Is the definition of symmetric distribution using cdf correct?

Question

Based on wikipedia (https://en.wikipedia.org/wiki/Symmetric_probability_distribution), a distribution is symmetric about $x_0$ if and only if it is a distribution whose pdf(or pmf) $f(\cdot)$ satisfies $f(x_0+x)=f(x_0-x)$ for any $x\in \mathbb{R}$. Can we also define symmetry about $x_0$ using cdf? That is, we say a distribution is symmetric about $x_0$ if and only if $F(x_0+x)=1-F(x_0-x)$ for any $x\in\mathbb{R}$. It seems that this definition is also okay, right?

Answer 1

You can characterize symmetry in terms of the CDF -- but it's a little tricky.

Recall that a random variable $X$ has a symmetric distribution when there exists a number $a$ for which $X$ and $2a-X$ have the same distribution function. Since this is the same thing as saying that $Y=X-a$ and $-Y=a-X$ have the same distribution, we lose no generality by analyzing the variable $Y.$ Let $F$ be its distribution function, which by definition is

$$F(y) = \Pr(Y\le y) = \Pr(X-a\le y) = \Pr(x \le a+y)$$

for all numbers $y.$ The symmetry of $Y$ implies

$$\begin{aligned} F(y) &= \Pr(Y\le y)\\ & = \Pr(-Y\le y) \\ & = \Pr(Y \ge -y) \\ & = \Pr(Y \gt -y) + \Pr(Y=-y)\\ & = (1-\Pr(Y \le -y))+\Pr(Y=-y)\\ & = 1 - F(-y) + \Pr(Y=-y). \end{aligned}$$

That extra term $\Pr(Y=-y)$ is a nuisance unless the distribution is continuous (which means that $\Pr(Y=-y)=0$ for all $y$).
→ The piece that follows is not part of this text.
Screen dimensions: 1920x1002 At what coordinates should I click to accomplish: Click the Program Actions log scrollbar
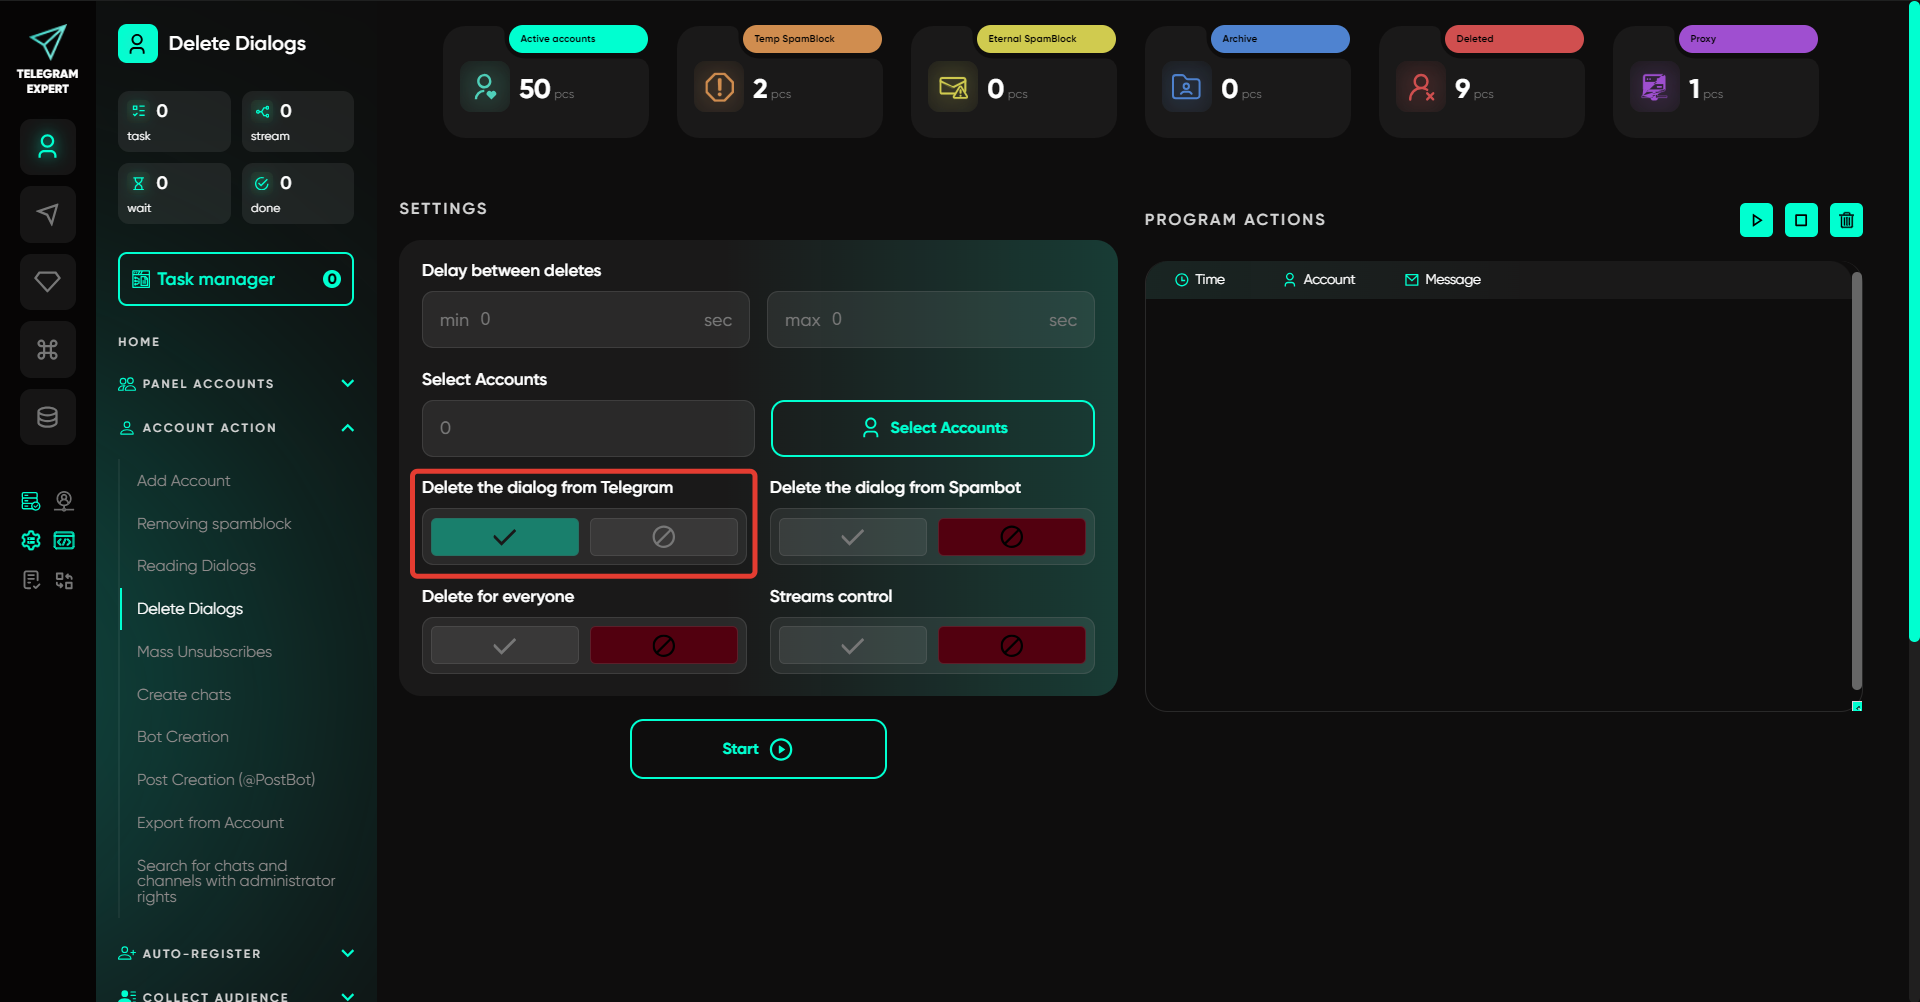pos(1856,480)
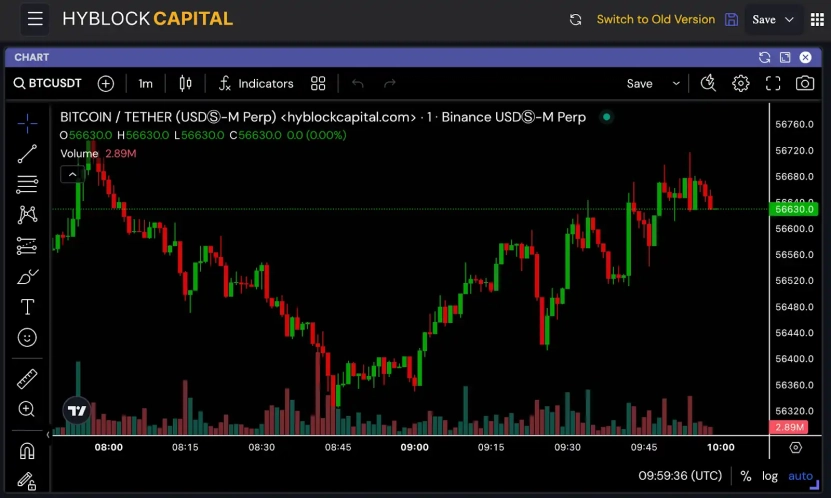Screen dimensions: 831x498
Task: Toggle auto scale on price axis
Action: pos(800,476)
Our challenge is to express the probabilities $\Pr(Y=-y)$ in terms of the distribution function $F.$

To accomplish this, equate the set $\{-y\}$ with the intersection of the countable family of intervals $(-y-1/n,-y],$ $n=1,2,3,\ldots,$ and exploit the axioms of probability to deduce

$$\Pr(Y=-y) = \lim_{n\to\infty}\Pr\left(-y-\frac{1}{n} \lt Y \le -y\right) = F(-y) -\lim_{\epsilon\downarrow 0} F(-y-\epsilon).$$

Substituting this into the foregoing equation for $F(y)$ leads to the general characterization

$F$ is symmetric around $0$ if and only if $$F(y) = 1 - \lim_{\epsilon\downarrow 0}F(-y-\epsilon).$$

As an example, consider this graph of $F$ when $X$ has a Bernoulli$(1/2)$ distribution. Here, the center of symmetry is $a=1/2,$ so $Y = X-1/2$ takes on the values $\pm 1/2$ each with probability $1/2.$

The definition of $F$ causes its values at each jump to be the upper limit, whereas changing $F$ to $1-F(-y)$ rotates its graph around its center at $(0,1/2),$ thereby switching the "up" and "down" directions and causing the graph to attain the lower values at each jump. We fix that in the definition of $\tilde F$ by sneaking up to the jumps from the left side, as shown in the right hand panel.

We may summarize this English characterization, and re-introduce the center of symmetry $a$ for full generality, by stating

A distribution function $F$ is symmetric around a number $a$ if and only if it coincides with the function obtained from $F$ whose graph (a) uses the lower values at each jump and (b) is rotated around the central point $(a,1/2)$ by 180 degrees.